INTRODUCTION Côte-d’Ivoire and Triage in the Time of AIDS

In 1994, two years after he found out he was HIV positive, a young Abidjan law student named Dominique Esmel founded one of the first groups of people living with HIV in Africa, Light for AIdS. “We chose that name because we felt we were living in darkness,” Dominique told me; “we wanted to come out of the shadows of our isolation and live in the light of solidarity.” At the time, AIdS was already the leading cause of death in many parts of the continent, including in Côte-d’Ivoire’s bustling port metropolis, Abidjan.1 Few knew, or had been told, of their diagnosis— not that it would have made much difference then. HIV testing wasn’t readily available, and health care workers were reluctant to disclose a “hopeless” diagnosis.
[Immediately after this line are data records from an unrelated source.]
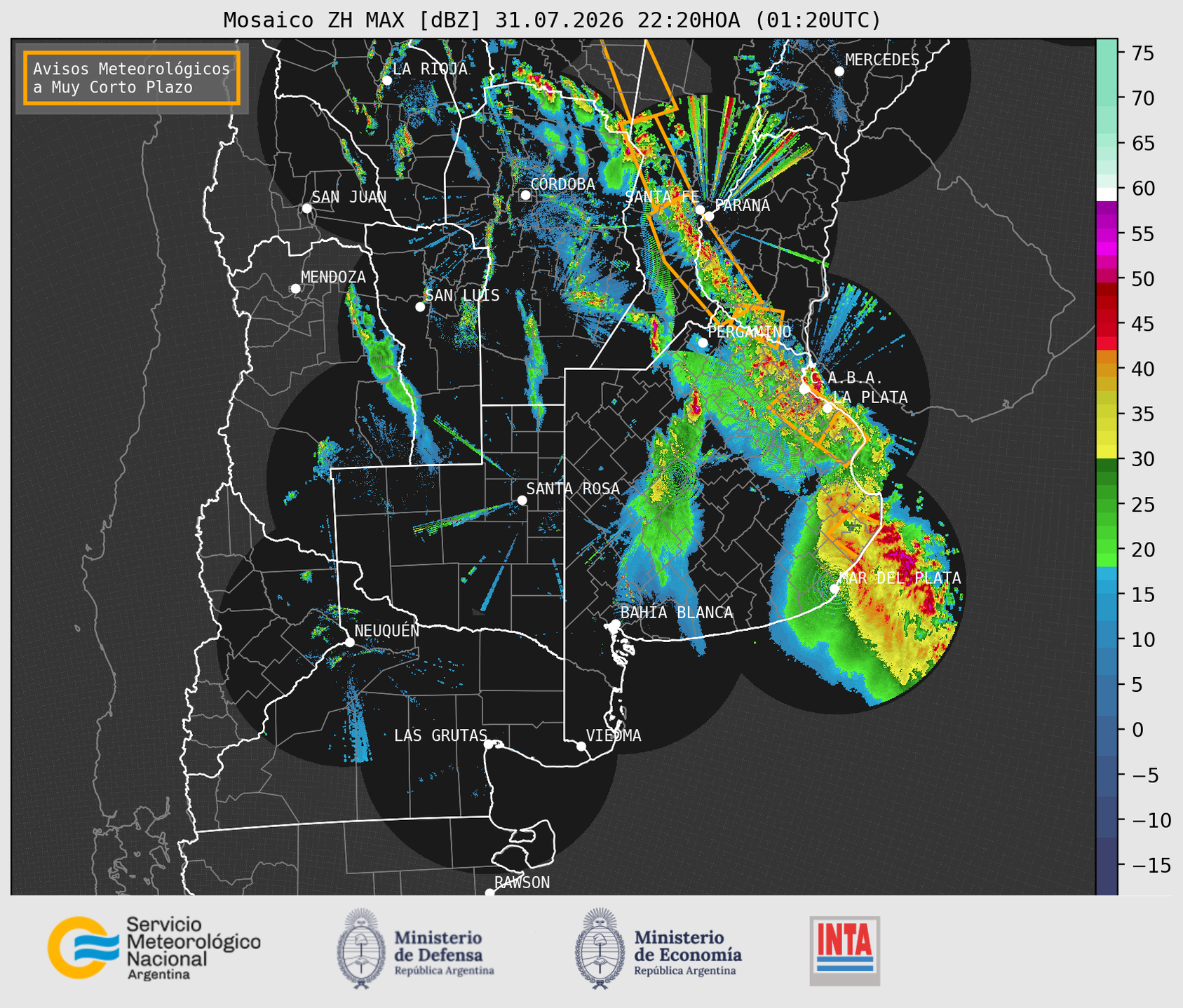Click the Servicio Meteorológico Nacional logo
The width and height of the screenshot is (1183, 1008).
click(154, 948)
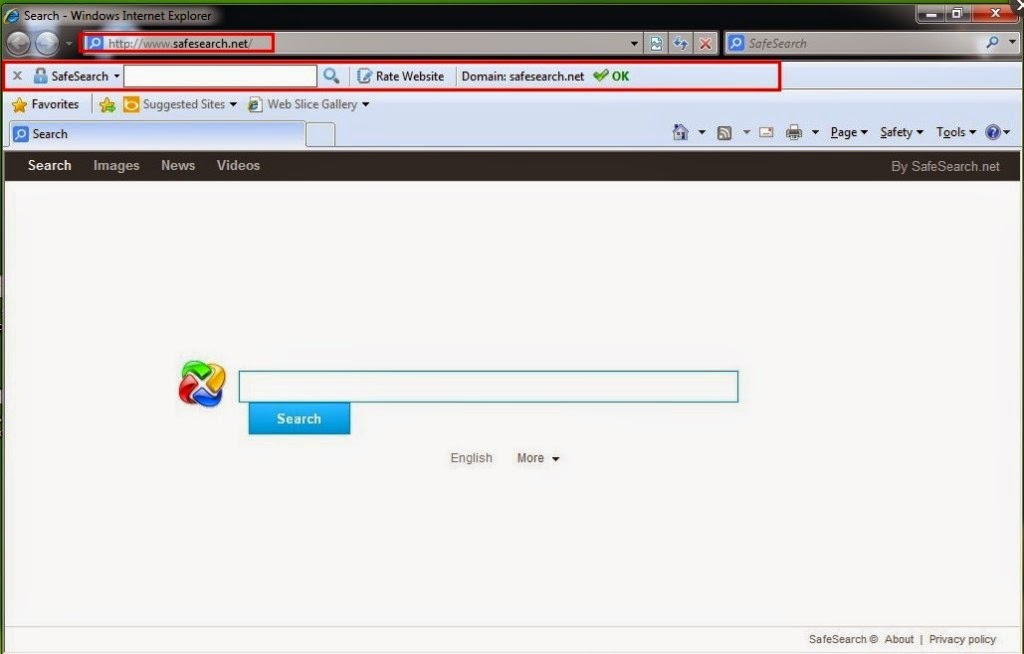Open Favorites with the star icon
The image size is (1024, 654).
tap(18, 104)
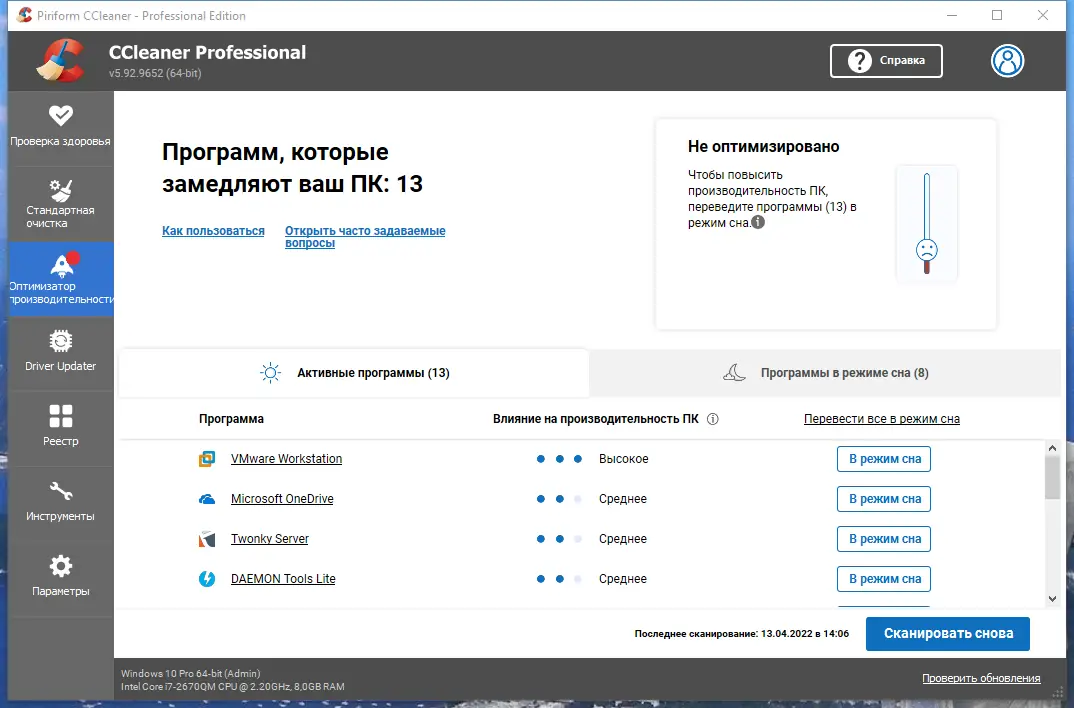Open the Оптимизатор производительности panel
The width and height of the screenshot is (1074, 708).
click(x=60, y=278)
When Dominique “came out” publicly with his HIV diagnosis, the focus of the struggle against the epidemic in Africa had begun to shift away from epidemiological surveillance and public awareness campaigns aimed at increasing condom use. Worried that the campaigns weren’t working, international agencies bemoaned what they called a “culture of denial.” They emphasized the need to “put a face” to the disease. The number of Africans getting tested for HIV must increase, they insisted. More individuals like Dominique would need to “come out” publicly about being HIV positive. I first began to work in West Africa the same year Dominique testified. I remember first hearing about a mysterious and terrifying new epidemic, reported in gay men in 1982, in my first year of university.